A bell rings once overhead. Not the bells of invitation you heard on the hidden path. This one is harder, flatter, with none of the old house's lingering sanctity left in it. The nearest servants go still. Even the wounded raider lowers itself. Somewhere above the stair a woman's voice speaks too low for words to reach, and the entire yard changes around that unheard sentence. The attendants who were trying to bind you retreat half a pace. The mangkukulam gather their packets as if preparing for either presentation or punishment. One of the winged sentries folds herself against the beam and will not meet your eyes. The Queen is not yet visible, but her displeasure has arrived like weather: directional, organizing, possessive. You understand then that the ambush has always been double-edged. It punishes mistrust, yes, but it also hurries you inward for judgment. The court captures because the Queen claims. The worst danger on this road is not being torn apart by the lesser servants. It is being delivered intact to the greater desire that governs them.

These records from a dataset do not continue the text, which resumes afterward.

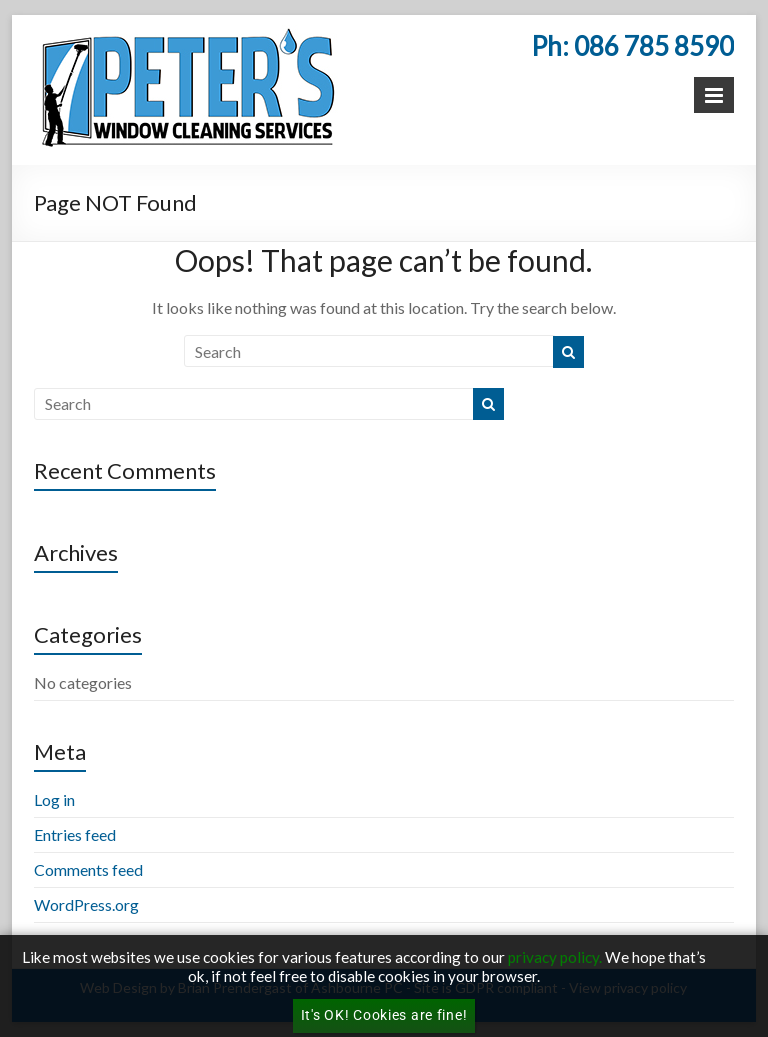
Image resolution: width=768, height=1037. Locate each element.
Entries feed (75, 834)
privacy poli (546, 957)
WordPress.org (86, 904)
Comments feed (88, 869)
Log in (54, 799)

Your body keeps score while your mind tries to outrun it. One eye waters uncontrollably from the witch smoke. Your shoulder throbs where the weighted net struck bone. Blood has dried tacky inside your sleeve, gluing cloth to skin. Each breath tastes faintly of lime ash and kennel musk. The court has not simply injured you; it has prepared you to arrive altered, winded, more permeable to fear, more tempted by any route that promises immediate relief. That, too, is part of the design. A prisoner who reaches the inner chambers exhausted is easier to name. A claimant who reaches them angry is easier to provoke. Even pain has been organized here into administrative advantage. You wipe mud from your mouth with the back of your wrist and understand that surviving the ambush does not mean escaping its purpose. It means recognizing that the house has got inside your breath and blood, weighting every next movement with the fear it meant to plant there.

You stand in the service yard bleeding, half blinded by smoke, mud drying on your shins, choice stripped down to harsh essentials. The painted black screen promises whatever the court uses to break lies and sort memory from prophecy; even in ambush, the house prefers revelation when revelation can serve control. The drainage channel beneath the foundation offers a harder mercy: dark stone, hidden movement, the possibility of vanishing into the hidden ways before the next order seals them shut. The open stair, meanwhile, has become a challenge the entire yard can feel. If you mount it now, bloodied and furious, you do not simply flee upward. You reject management and force the court to answer with the Queen's direct wrath. Around you every servant waits to see which wound you will choose. None offers rescue. Each offers a different depth of consequence. The ambush has done its work. It has taken whatever clean approach remained and replaced it with urgency, exposure, and the knowledge that every later step will happen under fuller claim.